L'affaire débuta avec la parution dans le quotidien Le Monde daté du 10 janvier 1959, d'une brève informant de la mise sous mandat de dépôt, quelques semaines auparavant, d'un policier accusé de détournement de mineures. Le 23 janvier, l'hebdomadaire politique Aux écoutes du monde étoffa l'information avec un écho intitulé « la « petite folie du Butard » : le policier aurait avoué avoir organisé des parties fines entre des personnalités et des mineures en divers endroits de la région parisienne, dont le Pavillon de Butard. Or, ce pavillon de chasse situé tout près de Paris, dans la forêt de Fausses-Reposes, était alors mis à la disposition du président de l'Assemblée nationale.

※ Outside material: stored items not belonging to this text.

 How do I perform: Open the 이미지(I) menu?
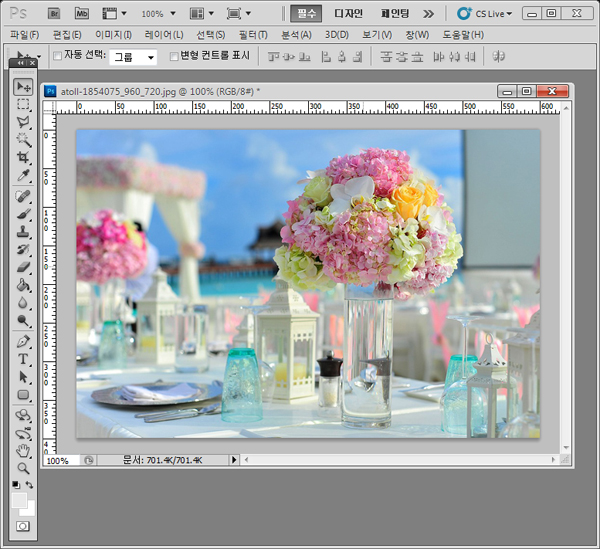pyautogui.click(x=113, y=35)
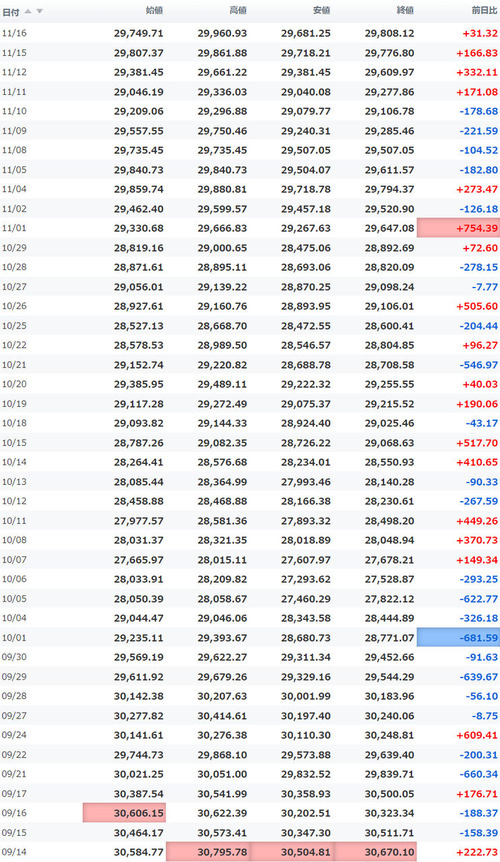500x862 pixels.
Task: Sort dates descending with the down arrow
Action: (39, 12)
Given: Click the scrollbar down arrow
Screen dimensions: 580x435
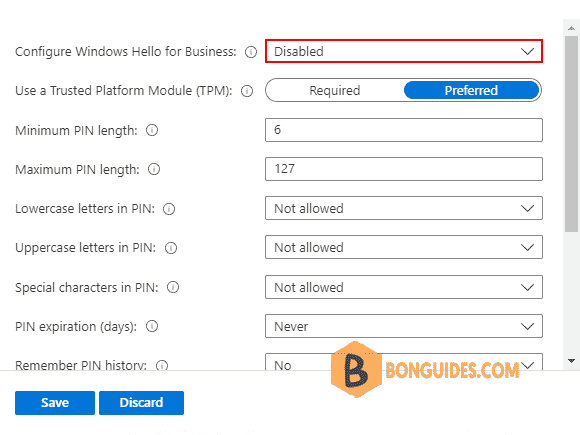Looking at the screenshot, I should (x=571, y=361).
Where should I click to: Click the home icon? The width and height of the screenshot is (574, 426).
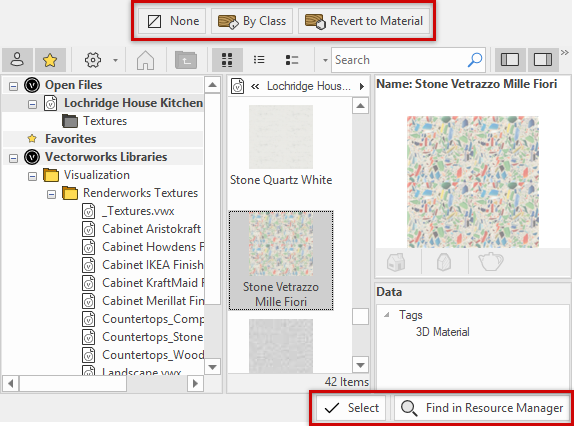pyautogui.click(x=145, y=60)
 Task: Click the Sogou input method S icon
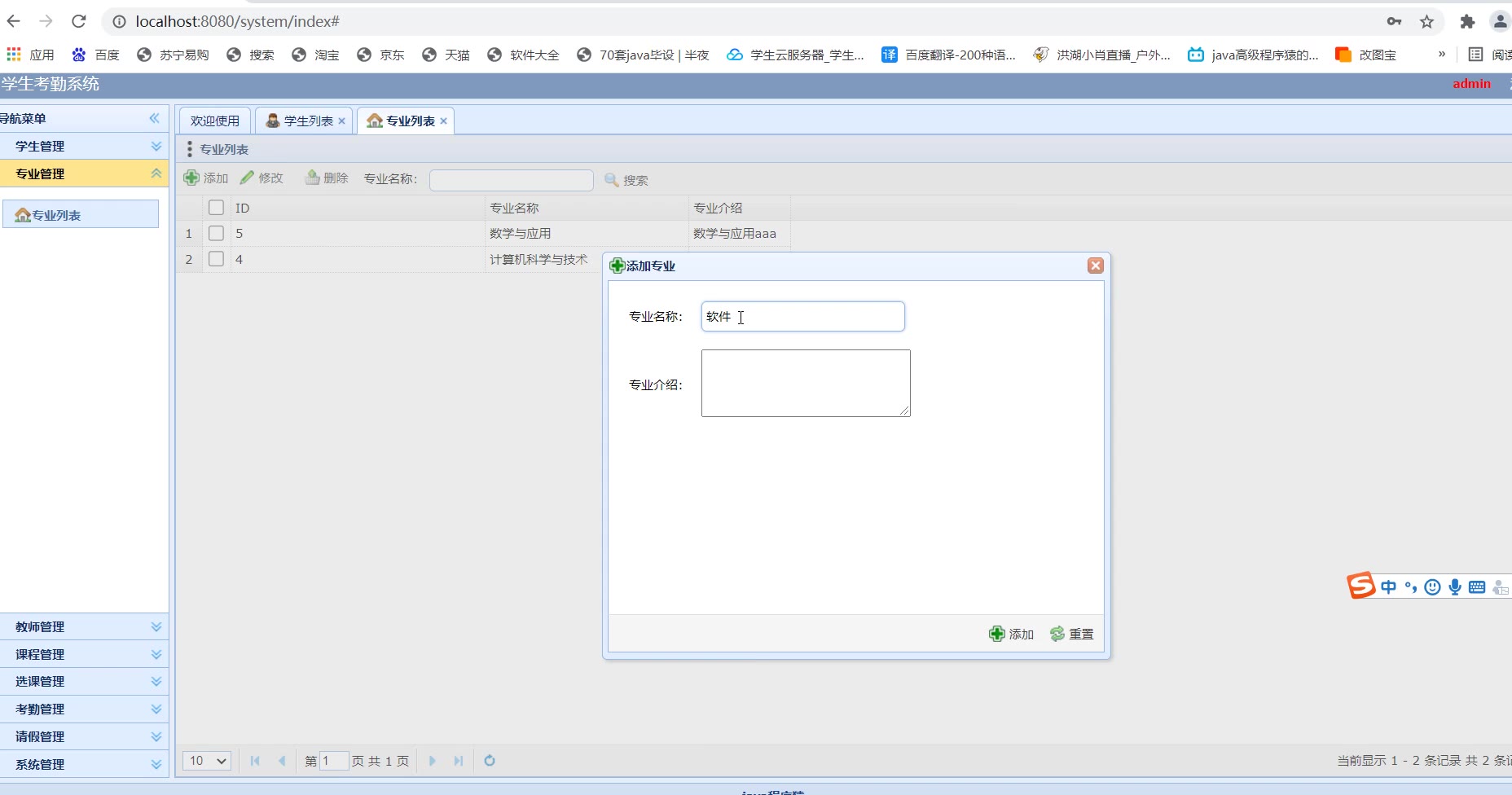click(x=1360, y=586)
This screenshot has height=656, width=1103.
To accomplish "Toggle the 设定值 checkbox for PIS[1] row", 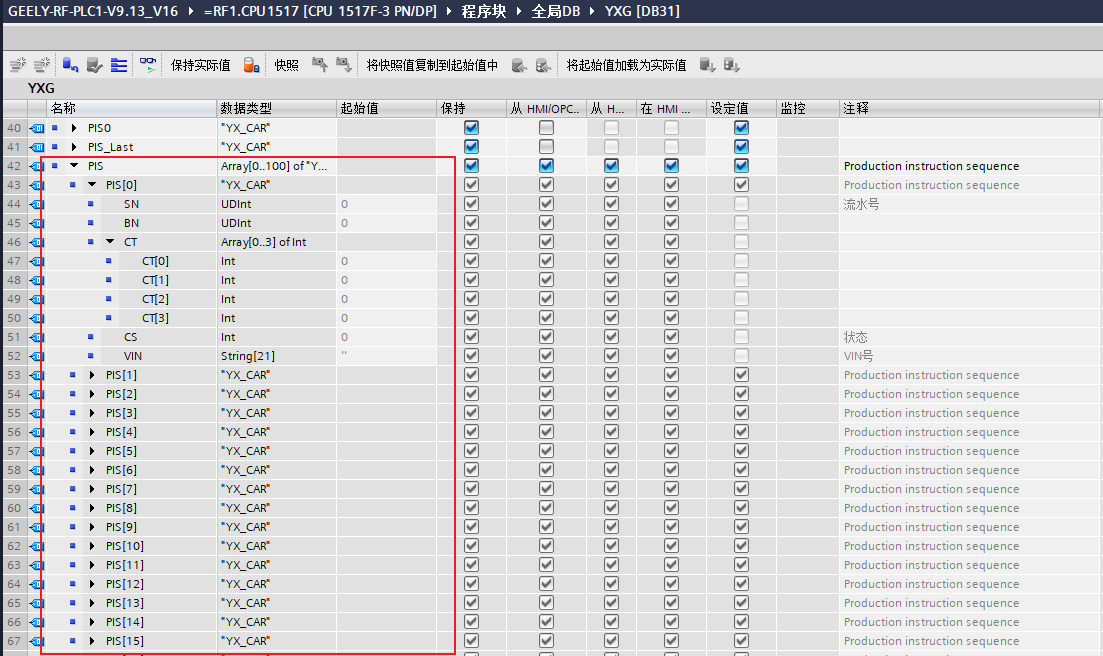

[modifier] André Le Troquer

La lettre qu'adressa publiquement au directeur de l'hebdomadaire l'homme politique André Le Troquer pour opposer aux « allégations publiées un démenti sans réserve, catégorique, absolu » [1]donna une nouvelle dimension à ce fait divers. En effet, André Le Troquer, 74 ans, mutilé de la guerre de 14 où il avait perdu un bras, député SFIO de la Seine de 1936 à 1942 et de 1946 à 1958, avocat courageux de Léon Blum lors du procès de Riom, résistant proche du général de Gaulle dont il fut ministre à la Libération, et enfin dernier président de l'Assemblée nationale de la IVe république (de janvier 1956 à juin 1958), était une figure de la vie politique. Il fut bientôt inculpé, ainsi qu'une dizaine d'hommes âgés et fortunés ; des directeurs de magasins des beaux quartiers ou de restaurants chics, un coiffeur de l'avenue Matignon, deux policiers[2], etc., membres du « Tout pourri » pour reprendre l'expression du Canard enchaîné[3].

[modifier] Les faits

L'enquête établit que l'ex-policier de la DST (il était en disponibilité) avait trois ans durant piégé des jeunes filles (la plus jeune aurait eu 14 ans et les plus âgées 20 ans selon certaines sources[4], 12 et 18 ans selon d'autres[1][5], alors que la majorité civile était à 21 ans et la majorité sexuelle à 15 ans) en leur proposant de rencontrer des hommes qui pourraient, grâce à leurs relations, favoriser leur carrière artistique. Fournies en alcool et en marijuana, elles exécutaient pour un public d'amateurs des spectacles érotiques dont certaines chorégraphies étaient imaginées par une artiste peintre, ex-actrice, alors compagne d'André Le Troquer (d'où le nom de « ballets roses »).

[modifier] Le procès

A l'issue du procès, le 10 juin 1960, vingt deux des vingt trois prévenus furent condamnés. L'organisateur, Pierre Sorlut, écopa de cinq ans de prison ferme. D'autre peines de prison furent prononcées, ainsi que des amendes. Quant à André Le Troquer, le tribunal ne lui tint rigueur, ni d'avoir prétexté une machination politique destinée à le salir, ni d'avoir accueilli ces parties fines dans un palais de la République : tenant compte d'un « long passé de services rendus » et ne voulant pas « accabler un vieil homme », il ne lui infligea qu'un an de prison avec sursis et 3000 francs d'amende[6], condamnation confirmée en mars 1961.

[modifier] Les rumeurs

De nombreuses rumeurs entourèrent cette affaire, qui allèrent d'une participation plus active des notables aux chorégraphies jusqu'à des orgies sado-masochistes organisées dans le Palais Bourbon. Aujourd'hui encore, l'expression "ballets roses" renvoie communément à des pratiques autrement criminelles, mettant en scène des réseaux pédophiles, des viols, voire des meurtres. D'autre part, le fait que Pierre Sorlut ait été, durant l'année où il travailla officiellement pour la DST, le chauffeur de son directeur, le gaulliste Roger Wybot, a alimenté la thèse d'une machination destinée à perdre le socialiste Le Troquer. Son retentissement fut atténué par une actualité chargée, qu'il s'agisse, sur le plan politique, de la guerre d'Algérie, ou, sur le plan judiciaire, de l'affaire Lacaze.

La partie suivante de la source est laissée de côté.